[[ Extracted information open ]]
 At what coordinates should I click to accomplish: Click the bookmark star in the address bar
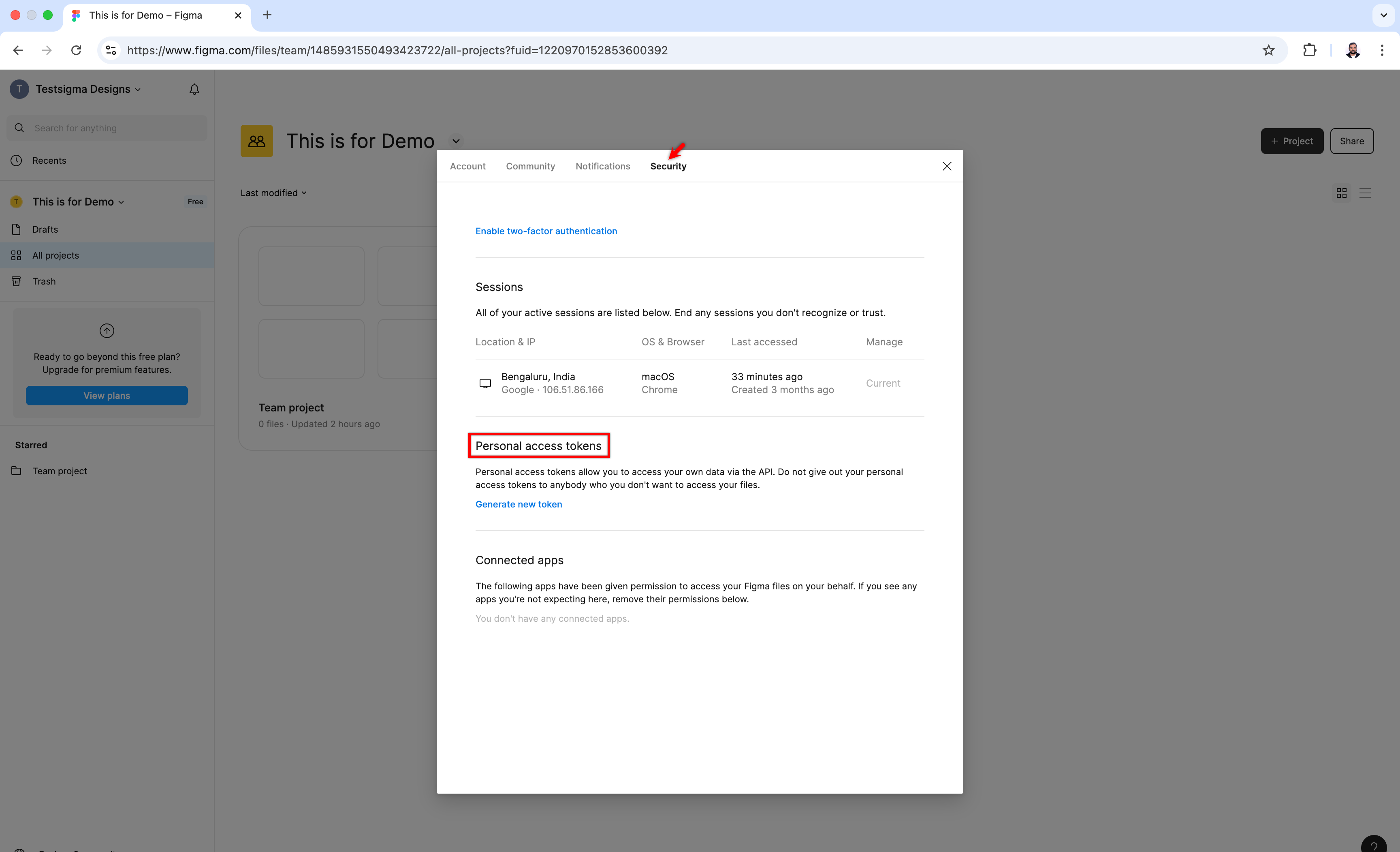[x=1268, y=50]
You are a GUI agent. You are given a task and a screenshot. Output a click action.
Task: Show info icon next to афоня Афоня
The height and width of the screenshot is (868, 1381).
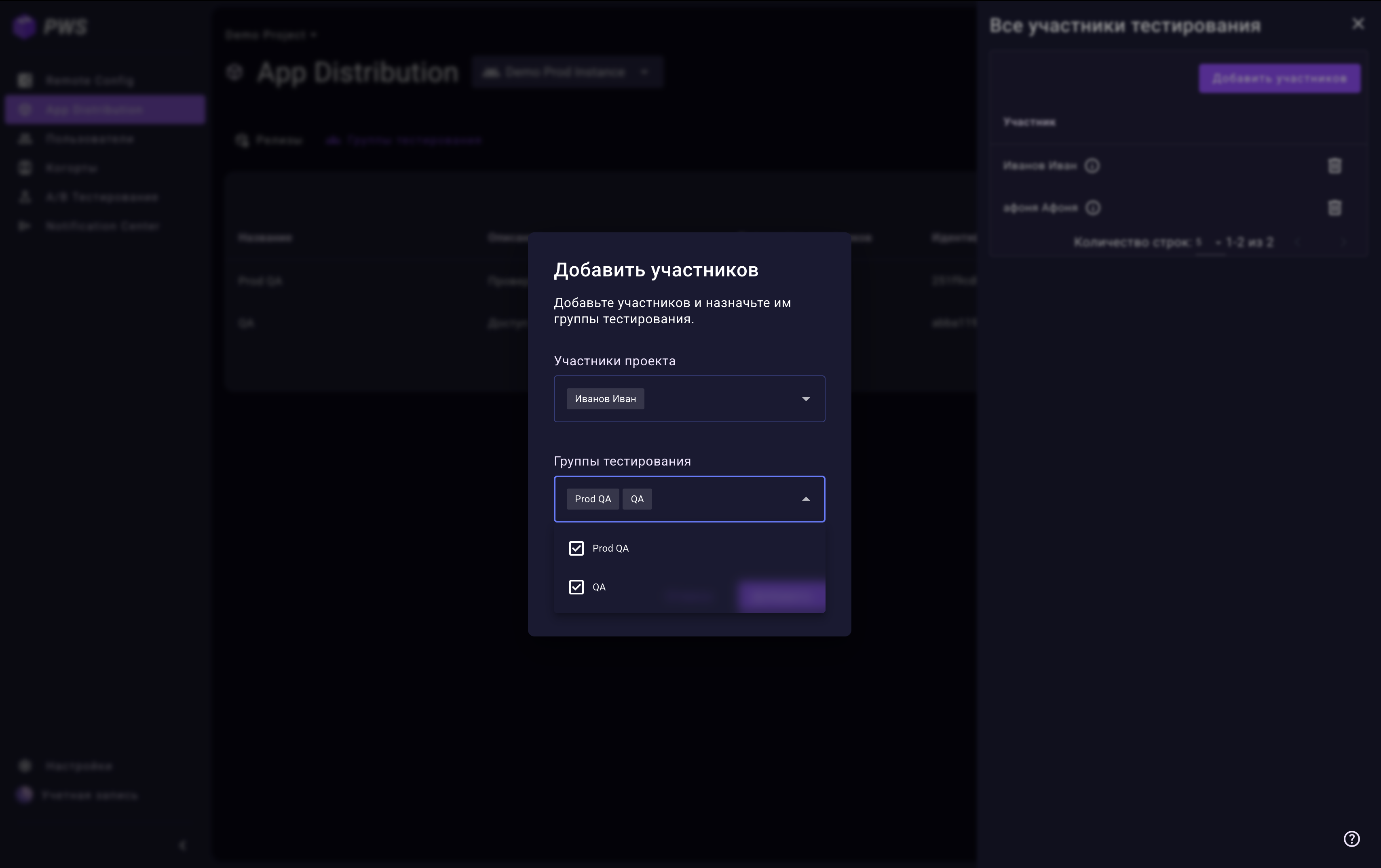click(x=1093, y=208)
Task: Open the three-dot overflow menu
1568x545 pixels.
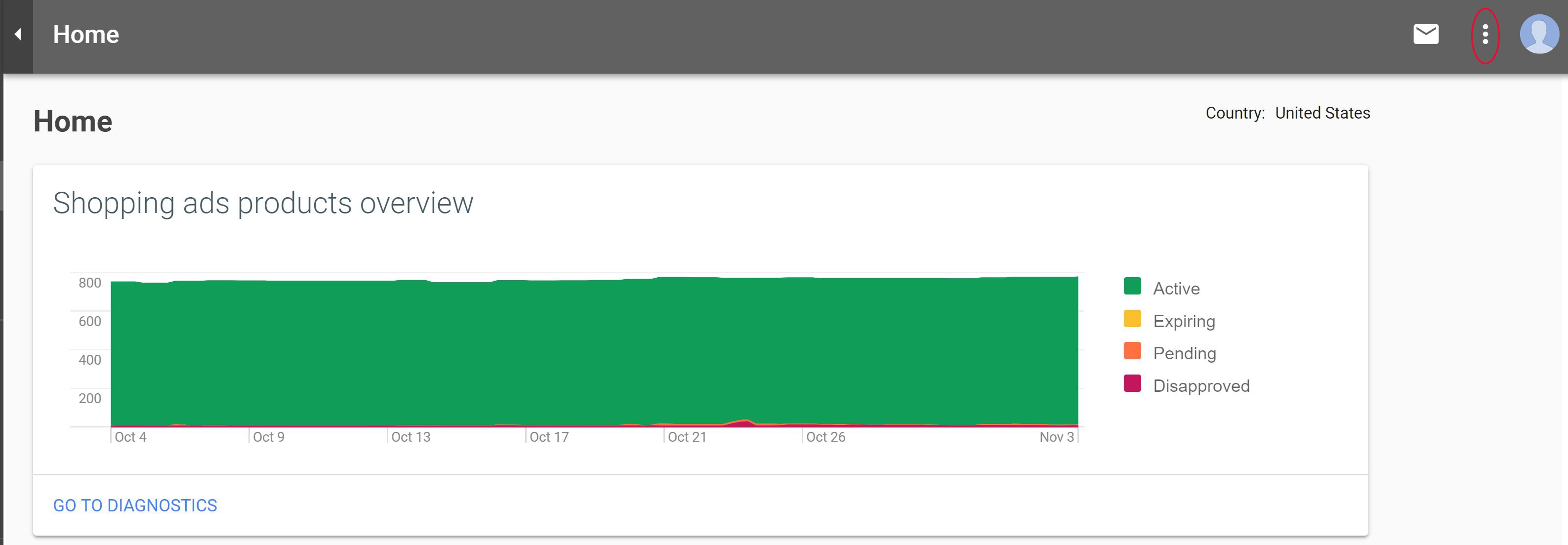Action: 1485,35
[[ Extracted information closed ]]
Task goal ▸ When you reach the line that contains "Task: Show info icon next to афоня Афоня" in the records above, copy it and every line after it exactly through the last one, leaving out the pictures.

Result below ▸
Task: Show info icon next to афоня Афоня
The height and width of the screenshot is (868, 1381).
click(x=1093, y=208)
Task: Open the three-dot overflow menu
1568x545 pixels.
Action: 1485,35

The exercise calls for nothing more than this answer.